ACTIVITY: The lines to copy are those in the records below that hold the word "will".

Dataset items
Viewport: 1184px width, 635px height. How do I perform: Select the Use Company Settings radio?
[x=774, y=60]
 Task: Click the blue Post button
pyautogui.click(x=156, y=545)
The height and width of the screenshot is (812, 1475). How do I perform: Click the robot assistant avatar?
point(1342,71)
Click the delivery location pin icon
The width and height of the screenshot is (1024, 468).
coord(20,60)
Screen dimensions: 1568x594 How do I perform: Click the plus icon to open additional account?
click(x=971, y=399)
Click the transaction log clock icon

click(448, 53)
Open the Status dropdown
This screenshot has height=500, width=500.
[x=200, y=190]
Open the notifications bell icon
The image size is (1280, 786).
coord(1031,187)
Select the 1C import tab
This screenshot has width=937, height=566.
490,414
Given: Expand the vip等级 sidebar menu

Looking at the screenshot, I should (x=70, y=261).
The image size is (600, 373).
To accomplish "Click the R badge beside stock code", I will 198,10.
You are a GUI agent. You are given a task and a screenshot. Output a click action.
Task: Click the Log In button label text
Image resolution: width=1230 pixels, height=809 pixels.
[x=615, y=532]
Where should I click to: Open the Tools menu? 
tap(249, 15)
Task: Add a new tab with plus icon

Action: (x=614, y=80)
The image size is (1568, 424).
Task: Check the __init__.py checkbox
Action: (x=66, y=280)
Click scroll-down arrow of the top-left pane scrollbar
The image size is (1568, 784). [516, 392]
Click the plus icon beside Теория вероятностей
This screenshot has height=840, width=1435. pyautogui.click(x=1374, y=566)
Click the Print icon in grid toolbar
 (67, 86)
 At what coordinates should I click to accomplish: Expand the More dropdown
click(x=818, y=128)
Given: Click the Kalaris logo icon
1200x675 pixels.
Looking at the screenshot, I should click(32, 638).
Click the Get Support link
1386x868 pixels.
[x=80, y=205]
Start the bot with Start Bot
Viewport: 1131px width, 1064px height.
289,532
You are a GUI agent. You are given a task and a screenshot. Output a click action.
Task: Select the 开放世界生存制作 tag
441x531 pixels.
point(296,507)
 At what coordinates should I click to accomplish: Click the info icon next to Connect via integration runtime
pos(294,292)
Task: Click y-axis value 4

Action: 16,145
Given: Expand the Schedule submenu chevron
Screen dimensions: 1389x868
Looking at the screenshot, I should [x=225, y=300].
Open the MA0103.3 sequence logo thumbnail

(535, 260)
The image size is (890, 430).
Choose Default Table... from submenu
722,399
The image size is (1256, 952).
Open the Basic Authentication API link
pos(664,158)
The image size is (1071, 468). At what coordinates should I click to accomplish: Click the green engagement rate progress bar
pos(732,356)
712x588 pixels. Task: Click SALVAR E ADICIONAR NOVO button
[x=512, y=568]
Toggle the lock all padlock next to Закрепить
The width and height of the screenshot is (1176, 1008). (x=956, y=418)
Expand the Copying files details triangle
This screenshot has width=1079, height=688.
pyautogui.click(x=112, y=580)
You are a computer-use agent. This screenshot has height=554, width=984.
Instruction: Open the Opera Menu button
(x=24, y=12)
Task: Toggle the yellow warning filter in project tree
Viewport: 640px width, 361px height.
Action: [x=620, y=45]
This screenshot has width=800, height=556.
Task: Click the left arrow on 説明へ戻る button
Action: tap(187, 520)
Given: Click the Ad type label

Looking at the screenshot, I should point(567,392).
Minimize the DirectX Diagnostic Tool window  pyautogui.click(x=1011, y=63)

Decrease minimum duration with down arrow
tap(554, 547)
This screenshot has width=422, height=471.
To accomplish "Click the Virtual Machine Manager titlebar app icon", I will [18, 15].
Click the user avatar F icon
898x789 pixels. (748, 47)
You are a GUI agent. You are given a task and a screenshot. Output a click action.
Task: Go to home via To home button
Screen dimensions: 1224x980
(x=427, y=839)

COMPLETED TASK:
To accomplish "Click the R badge beside stock code", I will 198,10.
To accomplish "Click the Virtual Machine Manager titlebar app icon", I will [18, 15].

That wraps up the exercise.